No. Over the course of these conversations, I noticed this big contradiction in Paul.
He'll say anything racist or offensive that comes to his mind, anything he wants.
But at the same time, he's so concerned about how he comes off to other people.
Do I come across is having autism?
I thought that when we first started talking, you did have a way of speaking that was really, like, monotone.
But it's really changed over the months.
Like, I feel like now when we talk, you sound 100% like anyone else.
Yeah, I noticed indifference.
It takes me a while to connect with them, and then I'm more expressive in that way.
But to people of strangers, I probably do come off as very cold and aloof.
I know that happened during my trial, my jury.
They believe that I was so cold and indifferent, and I didn't care about this person.
And then the state's attorney, in closing arguments, he went on and on about, look at his demeanor.
Look how he doesn't show any emotion.
He's looking through his eyes.
He's sold.
Paul claims to be innocent.
And this was the crazy thing for me to realize about Paul, that he thinks the only reason he's in prison is because he,
holds his face a certain way or expresses his emotions differently.
So how much did you guys talk about his case?

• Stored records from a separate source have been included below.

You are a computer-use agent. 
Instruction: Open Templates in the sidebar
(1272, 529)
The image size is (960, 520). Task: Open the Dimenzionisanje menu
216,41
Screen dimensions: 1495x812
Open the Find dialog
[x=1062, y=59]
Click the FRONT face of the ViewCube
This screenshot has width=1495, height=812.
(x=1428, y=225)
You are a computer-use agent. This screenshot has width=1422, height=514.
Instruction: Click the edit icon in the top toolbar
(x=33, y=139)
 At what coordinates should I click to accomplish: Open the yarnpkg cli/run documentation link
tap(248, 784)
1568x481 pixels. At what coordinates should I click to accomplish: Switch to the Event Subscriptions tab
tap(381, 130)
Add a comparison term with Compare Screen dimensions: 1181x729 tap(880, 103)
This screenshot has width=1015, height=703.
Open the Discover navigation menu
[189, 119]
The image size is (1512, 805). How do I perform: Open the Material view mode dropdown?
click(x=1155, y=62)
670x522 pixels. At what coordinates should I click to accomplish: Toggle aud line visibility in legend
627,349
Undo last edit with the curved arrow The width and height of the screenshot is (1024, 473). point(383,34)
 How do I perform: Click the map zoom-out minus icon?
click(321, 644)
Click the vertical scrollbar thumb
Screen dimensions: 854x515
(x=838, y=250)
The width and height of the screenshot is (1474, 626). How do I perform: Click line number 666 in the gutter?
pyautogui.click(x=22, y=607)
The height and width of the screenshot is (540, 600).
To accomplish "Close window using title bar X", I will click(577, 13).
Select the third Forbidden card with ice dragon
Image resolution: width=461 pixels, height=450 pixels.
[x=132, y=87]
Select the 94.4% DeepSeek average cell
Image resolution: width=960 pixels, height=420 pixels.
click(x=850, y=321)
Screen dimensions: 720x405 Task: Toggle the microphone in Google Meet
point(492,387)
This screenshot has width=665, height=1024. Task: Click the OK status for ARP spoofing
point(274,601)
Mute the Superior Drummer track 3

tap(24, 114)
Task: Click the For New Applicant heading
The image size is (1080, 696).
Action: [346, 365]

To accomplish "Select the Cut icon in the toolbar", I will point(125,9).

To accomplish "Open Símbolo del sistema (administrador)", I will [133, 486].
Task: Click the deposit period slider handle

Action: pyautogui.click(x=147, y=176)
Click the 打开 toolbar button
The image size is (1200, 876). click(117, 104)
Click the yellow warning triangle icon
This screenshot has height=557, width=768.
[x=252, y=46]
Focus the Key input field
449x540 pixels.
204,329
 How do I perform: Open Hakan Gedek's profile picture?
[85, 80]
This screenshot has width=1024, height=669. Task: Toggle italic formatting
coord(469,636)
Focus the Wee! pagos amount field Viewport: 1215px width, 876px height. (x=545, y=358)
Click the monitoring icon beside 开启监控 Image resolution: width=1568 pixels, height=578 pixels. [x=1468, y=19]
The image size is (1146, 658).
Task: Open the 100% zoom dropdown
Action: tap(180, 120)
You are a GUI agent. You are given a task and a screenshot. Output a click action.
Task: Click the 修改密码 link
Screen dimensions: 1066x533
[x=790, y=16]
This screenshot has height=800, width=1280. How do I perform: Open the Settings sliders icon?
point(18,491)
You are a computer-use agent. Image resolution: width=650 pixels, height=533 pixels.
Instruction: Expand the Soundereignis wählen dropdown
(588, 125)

It would actually come up a lot.
And Paul would get so angry.
It's almost like he would short circuit.
And me, you know, I'm not a crime reporter.
This is a show about the internet.
But at some point I realized everything with Paul just comes back to his case.
It's all he cares about, especially now that he doesn't have a blog.
And so last fall, I started to really look into Paul's case.
And it turns out that it's wrapped up in one of the biggest cases in Illinois history.
It's notorious. It's also really complicated.
Every time I thought I understood it, the whole thing would change Rubik's Cube-like into a different thing.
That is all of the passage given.